All cpp implementations use header files as shown in the above chart. As shown above main.cpp references both point.h and square.h as it’s the driver program and uses point and square classes.

Next file point.cpp references point.h. The third file square.cpp references square.h as well as the point.h as it will need a point as well to draw the square.

From the dependency chart above, it’s clear that whenever any .cpp file or .h file referenced by .cpp file changes, we need to regenerate that .o file. For example, when main.cpp changes, we need to regenerate the main.o and link the object files again to generate the main executable.

All the above explanations that we have given will work smoothly if there are few files in the project. When the project is huge and files are big and too many, then it becomes difficult to regenerate the files repeatedly.

Thus, we go for make files and we use to make a tool to build the project and generate the executable.

We have already seen various parts of a make file. Note that the file should be named “MAKEFILE” or ‘makefile’ and should be placed in the source folder.

Now we will write down the makefile for the above example.

We will define variables to hold the values of compiler and compiler flags as shown below.

CC = g++
CFLAGS = -wall -g

Then we create the first target in our makefile i.e. the executable main. So we write a target with its dependencies.

main: main.o point.o square.o

Thus the command to generate this target is

<tab>$(CC) $(CFLAGS) –o main main.o point.o square.o

Note: The above command actually translates into g++ -wall –g –o main main.o point.o square.o

Our next target will be to generate object files, main.o, point.o, square.o

Now to generate main.o, the target will be written as:

Main.o: main.cpp point.h square.h

The command for this target is:

<tab>$(CC) $(CFLAGS) –c main.cpp

The next file point.o can be generated using the below command:

<tab>$(CC) $(CFLAGS) –c point.h

In the above command, we have skipped point.cpp. This is because make already knows that .o files are generated from the .cpp files, thus only .h (include file) is enough.

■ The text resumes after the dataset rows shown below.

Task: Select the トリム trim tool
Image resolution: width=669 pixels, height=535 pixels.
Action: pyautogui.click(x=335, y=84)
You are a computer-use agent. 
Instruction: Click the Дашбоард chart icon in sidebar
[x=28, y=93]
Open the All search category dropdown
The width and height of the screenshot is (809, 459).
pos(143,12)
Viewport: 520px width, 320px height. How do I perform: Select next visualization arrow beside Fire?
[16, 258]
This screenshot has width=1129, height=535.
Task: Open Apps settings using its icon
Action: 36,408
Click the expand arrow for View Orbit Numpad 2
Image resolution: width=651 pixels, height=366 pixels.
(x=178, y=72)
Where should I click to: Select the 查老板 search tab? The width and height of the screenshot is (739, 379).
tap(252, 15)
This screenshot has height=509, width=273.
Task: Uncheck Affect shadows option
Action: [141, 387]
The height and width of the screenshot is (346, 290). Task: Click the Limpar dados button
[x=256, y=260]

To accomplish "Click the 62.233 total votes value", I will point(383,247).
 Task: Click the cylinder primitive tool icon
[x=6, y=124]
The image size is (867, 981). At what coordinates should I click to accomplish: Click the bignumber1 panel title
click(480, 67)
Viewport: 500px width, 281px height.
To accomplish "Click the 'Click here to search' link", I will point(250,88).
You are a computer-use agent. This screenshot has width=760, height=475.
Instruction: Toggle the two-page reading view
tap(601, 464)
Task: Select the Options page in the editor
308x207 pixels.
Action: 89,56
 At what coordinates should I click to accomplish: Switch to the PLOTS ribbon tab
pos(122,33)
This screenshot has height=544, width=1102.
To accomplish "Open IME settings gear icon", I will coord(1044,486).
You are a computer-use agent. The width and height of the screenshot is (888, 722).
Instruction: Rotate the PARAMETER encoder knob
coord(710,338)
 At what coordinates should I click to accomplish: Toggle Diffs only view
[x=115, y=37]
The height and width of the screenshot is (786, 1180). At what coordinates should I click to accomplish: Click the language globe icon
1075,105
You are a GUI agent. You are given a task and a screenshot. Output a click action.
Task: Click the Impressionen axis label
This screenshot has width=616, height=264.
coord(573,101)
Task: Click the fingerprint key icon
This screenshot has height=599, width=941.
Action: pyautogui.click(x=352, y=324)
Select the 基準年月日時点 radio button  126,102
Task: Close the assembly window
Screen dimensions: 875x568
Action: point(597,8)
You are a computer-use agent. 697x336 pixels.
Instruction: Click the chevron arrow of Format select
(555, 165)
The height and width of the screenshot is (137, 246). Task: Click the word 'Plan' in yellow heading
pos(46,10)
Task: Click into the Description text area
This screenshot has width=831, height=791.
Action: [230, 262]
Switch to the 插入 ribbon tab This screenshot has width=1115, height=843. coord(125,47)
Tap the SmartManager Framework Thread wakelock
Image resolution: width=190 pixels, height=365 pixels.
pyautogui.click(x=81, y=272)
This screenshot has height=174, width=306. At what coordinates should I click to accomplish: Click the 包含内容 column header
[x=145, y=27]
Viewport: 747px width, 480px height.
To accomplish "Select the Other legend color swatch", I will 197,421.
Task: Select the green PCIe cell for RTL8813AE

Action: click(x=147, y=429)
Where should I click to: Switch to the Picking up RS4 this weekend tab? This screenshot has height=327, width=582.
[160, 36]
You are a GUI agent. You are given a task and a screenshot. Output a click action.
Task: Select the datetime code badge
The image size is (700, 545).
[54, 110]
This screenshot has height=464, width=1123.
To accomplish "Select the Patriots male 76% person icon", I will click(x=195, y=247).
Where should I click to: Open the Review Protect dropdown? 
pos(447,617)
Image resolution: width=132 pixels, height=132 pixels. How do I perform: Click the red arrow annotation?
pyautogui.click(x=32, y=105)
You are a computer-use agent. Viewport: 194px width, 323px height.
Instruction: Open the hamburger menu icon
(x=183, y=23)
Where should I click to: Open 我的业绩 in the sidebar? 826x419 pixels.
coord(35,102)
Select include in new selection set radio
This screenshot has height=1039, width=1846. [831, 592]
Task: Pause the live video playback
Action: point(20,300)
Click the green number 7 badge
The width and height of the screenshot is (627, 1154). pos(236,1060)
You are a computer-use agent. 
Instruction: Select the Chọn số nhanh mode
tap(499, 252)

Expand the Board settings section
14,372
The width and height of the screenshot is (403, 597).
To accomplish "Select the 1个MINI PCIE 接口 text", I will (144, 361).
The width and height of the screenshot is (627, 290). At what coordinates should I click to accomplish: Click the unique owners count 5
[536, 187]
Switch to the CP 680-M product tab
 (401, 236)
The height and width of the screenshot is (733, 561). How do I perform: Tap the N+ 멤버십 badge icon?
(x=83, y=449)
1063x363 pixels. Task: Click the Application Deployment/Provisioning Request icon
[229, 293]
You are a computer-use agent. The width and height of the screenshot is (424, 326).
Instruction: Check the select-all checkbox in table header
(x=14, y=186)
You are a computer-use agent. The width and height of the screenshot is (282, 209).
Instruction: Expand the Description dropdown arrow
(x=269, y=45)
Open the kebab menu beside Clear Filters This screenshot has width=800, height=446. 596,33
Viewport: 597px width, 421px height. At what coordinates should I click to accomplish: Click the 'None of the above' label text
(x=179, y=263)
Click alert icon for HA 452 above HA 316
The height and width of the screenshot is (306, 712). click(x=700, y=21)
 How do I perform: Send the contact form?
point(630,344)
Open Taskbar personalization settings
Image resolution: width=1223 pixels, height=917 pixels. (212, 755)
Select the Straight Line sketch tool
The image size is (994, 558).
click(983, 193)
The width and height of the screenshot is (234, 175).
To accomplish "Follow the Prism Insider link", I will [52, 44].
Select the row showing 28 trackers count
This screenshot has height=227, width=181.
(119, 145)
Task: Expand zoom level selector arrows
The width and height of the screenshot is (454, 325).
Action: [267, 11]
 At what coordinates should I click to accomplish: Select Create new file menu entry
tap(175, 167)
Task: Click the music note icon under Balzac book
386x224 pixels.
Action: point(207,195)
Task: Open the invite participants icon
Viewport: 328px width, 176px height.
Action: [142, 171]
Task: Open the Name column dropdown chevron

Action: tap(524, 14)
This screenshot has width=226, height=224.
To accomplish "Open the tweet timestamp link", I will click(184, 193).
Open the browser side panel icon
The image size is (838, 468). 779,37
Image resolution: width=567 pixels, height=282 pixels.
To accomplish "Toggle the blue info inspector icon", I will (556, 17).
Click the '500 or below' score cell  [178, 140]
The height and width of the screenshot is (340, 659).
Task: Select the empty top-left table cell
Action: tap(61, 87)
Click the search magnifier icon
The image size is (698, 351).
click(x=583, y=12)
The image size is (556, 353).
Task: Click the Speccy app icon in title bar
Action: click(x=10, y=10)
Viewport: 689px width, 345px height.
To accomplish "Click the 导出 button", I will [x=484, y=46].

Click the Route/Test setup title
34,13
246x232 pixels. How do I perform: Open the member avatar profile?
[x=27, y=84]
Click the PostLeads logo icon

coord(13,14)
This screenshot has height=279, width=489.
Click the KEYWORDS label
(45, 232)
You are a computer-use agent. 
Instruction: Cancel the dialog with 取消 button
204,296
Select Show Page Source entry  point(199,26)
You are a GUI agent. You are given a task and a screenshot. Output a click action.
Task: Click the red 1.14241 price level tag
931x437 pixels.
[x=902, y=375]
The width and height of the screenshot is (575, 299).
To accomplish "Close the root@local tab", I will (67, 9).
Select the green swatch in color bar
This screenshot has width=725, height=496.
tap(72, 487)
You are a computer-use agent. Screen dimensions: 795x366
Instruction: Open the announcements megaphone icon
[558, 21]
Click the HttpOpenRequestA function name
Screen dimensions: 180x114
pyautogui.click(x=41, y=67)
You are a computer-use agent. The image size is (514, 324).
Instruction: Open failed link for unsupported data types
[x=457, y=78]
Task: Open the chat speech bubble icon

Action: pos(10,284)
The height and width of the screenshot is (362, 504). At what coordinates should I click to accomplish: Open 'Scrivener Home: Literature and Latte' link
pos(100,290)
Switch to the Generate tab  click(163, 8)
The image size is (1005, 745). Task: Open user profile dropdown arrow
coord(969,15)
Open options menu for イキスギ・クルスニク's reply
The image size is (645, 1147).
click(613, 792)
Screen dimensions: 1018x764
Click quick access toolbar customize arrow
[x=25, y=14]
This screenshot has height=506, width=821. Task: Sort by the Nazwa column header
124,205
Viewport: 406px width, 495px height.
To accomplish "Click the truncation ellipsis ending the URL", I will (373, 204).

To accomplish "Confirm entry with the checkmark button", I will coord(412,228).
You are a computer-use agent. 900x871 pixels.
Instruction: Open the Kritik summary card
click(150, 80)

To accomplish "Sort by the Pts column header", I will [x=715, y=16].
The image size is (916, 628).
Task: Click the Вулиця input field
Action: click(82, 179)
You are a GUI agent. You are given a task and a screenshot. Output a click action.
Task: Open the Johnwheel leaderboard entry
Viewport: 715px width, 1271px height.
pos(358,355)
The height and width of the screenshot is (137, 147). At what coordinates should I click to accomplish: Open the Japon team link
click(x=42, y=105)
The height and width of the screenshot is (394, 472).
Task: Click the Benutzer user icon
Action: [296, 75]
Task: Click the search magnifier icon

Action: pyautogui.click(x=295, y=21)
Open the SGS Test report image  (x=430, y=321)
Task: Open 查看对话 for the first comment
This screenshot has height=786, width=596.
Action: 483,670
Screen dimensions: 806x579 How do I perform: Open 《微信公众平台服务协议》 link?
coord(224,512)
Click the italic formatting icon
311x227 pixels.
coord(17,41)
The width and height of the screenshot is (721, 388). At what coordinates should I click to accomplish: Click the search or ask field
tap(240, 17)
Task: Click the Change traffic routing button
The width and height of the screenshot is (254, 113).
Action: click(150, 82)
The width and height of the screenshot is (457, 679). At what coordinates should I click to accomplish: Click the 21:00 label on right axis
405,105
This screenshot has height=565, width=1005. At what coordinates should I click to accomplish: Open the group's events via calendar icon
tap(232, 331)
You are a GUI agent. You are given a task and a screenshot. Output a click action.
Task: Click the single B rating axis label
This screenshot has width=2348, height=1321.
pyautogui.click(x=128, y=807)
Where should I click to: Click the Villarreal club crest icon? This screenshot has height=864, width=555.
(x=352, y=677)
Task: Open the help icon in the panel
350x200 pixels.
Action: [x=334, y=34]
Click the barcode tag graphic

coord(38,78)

Similarly, square.o can be generated with the following command.

<tab>$(CC) $(CFLAGS) –c square.h point.h

The entire makefile for this example will look as shown below:

# Makefile for Writing Make Files Example

# *****************************************************
# Variables to control Makefile operation

CC = g++
CFLAGS = -Wall -g

# ****************************************************
# Targets needed to bring the executable up to date

main: main.o Point.o Square.o
	$(CC) $(CFLAGS) -o main main.o Point.o Square.o

# The main.o target can be written more simply

main.o: main.cpp Point.h Square.h
	$(CC) $(CFLAGS) -c main.cpp

Point.o: Point.h

Square.o: Square.h Point.h

Thus, we see that we have a complete makefile that compiles three C++ files and then generates an executable main from the object files.

Advantages Of Makefiles

  • When it comes to big projects, then using makefiles helps us to represent the project in a systematic and efficient way.
  • Makefiles make source code more concise and easy to read and debug.
  • Makefiles automatically compile only those files that are changed. Thus we need not regenerate the entire project when some of the portions of the project are modified.
  • Make tool allows us to compile multiple files at once so that all the files can be compiled in a single step.

Conclusion

Makefiles are a boon to software development. Using a C++ makefile, we can build solutions in lesser time. Also when a part of the project is modified, the makefile recompiles and regenerates only that part without having to regenerate the entire project.

C++ Makefile allows us to represent the project systematically and efficiently thereby making it more readable and easy to debug.

In this C++ Makefile tutorial, we have seen makefile and make tools in detail. We have also discussed how to write a makefile from scratch.